- Task instructions: Retype, with no pictures, each line from the one that holds "Open the Compliance section" through the last line of the entries below, both included.
Input records section start
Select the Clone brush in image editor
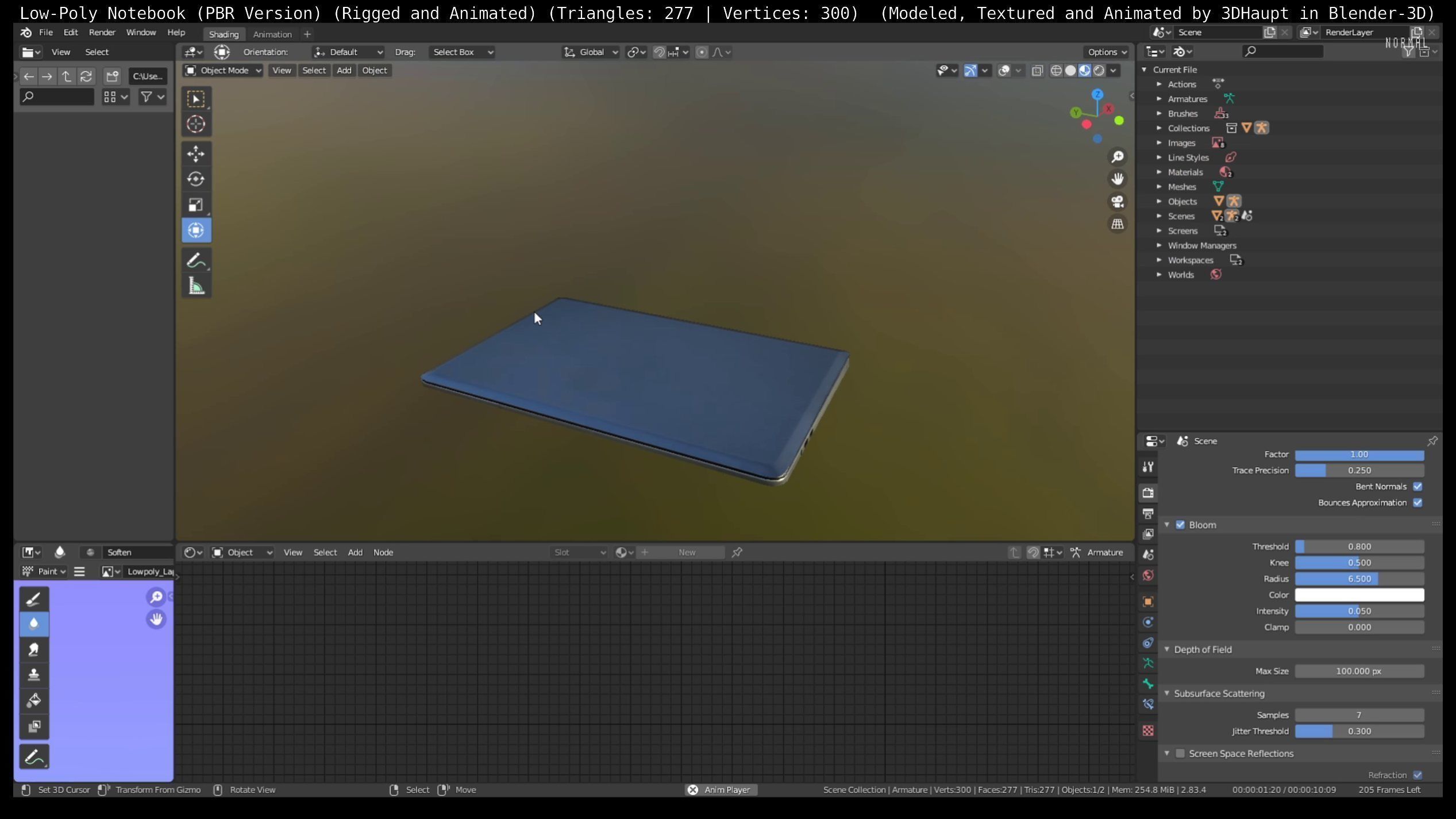1456x819 pixels. (34, 675)
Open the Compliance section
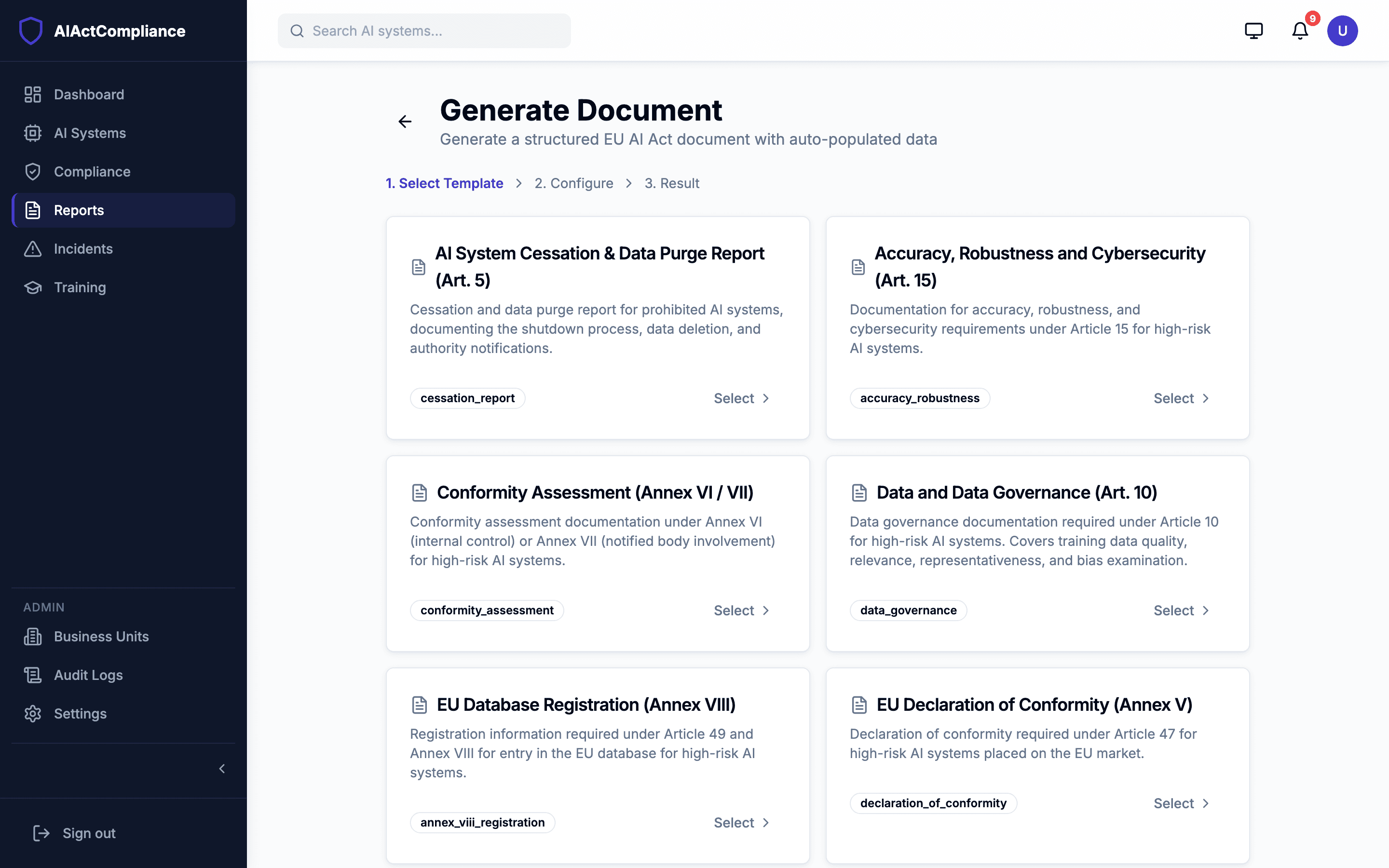Viewport: 1389px width, 868px height. pos(92,171)
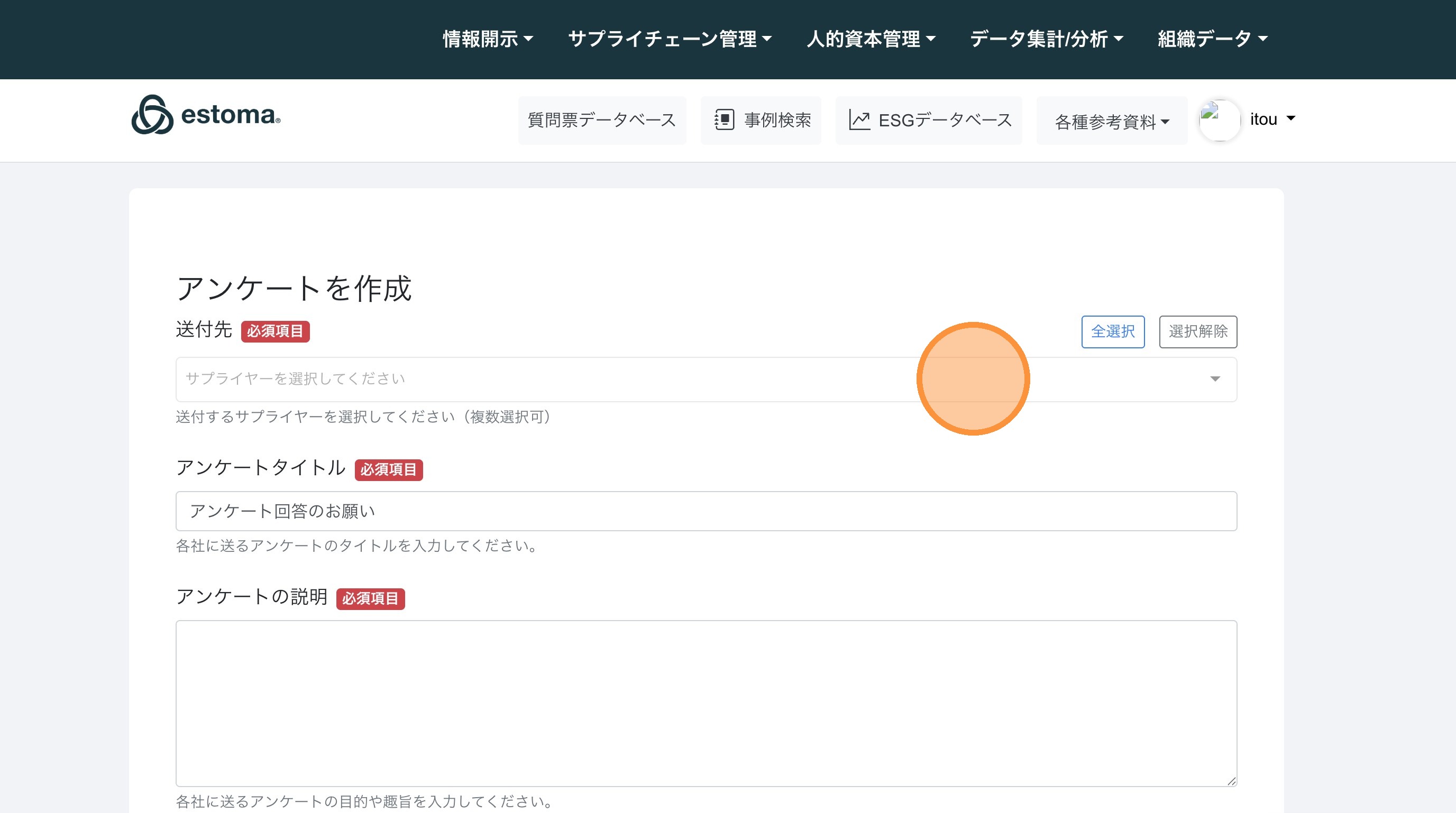This screenshot has height=813, width=1456.
Task: Open the ESGデータベース page
Action: (945, 120)
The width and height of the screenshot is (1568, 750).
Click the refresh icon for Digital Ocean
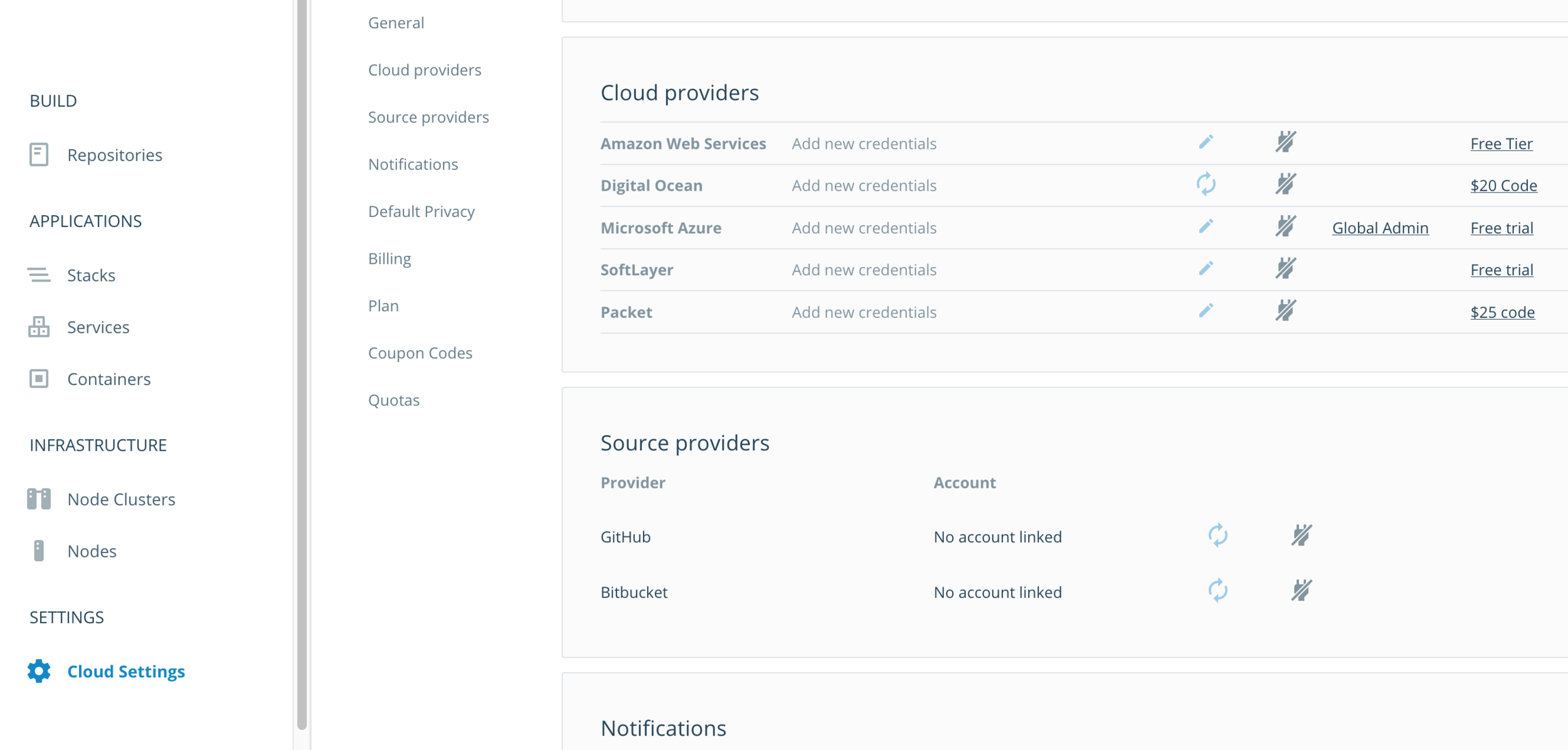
Input records section end
- Result for this task:
Open the Compliance section
Viewport: 1389px width, 868px height. pos(92,171)
This screenshot has height=813, width=1456.
Task: Open the ESGデータベース page
Action: (945, 120)
The width and height of the screenshot is (1568, 750).
Click the refresh icon for Digital Ocean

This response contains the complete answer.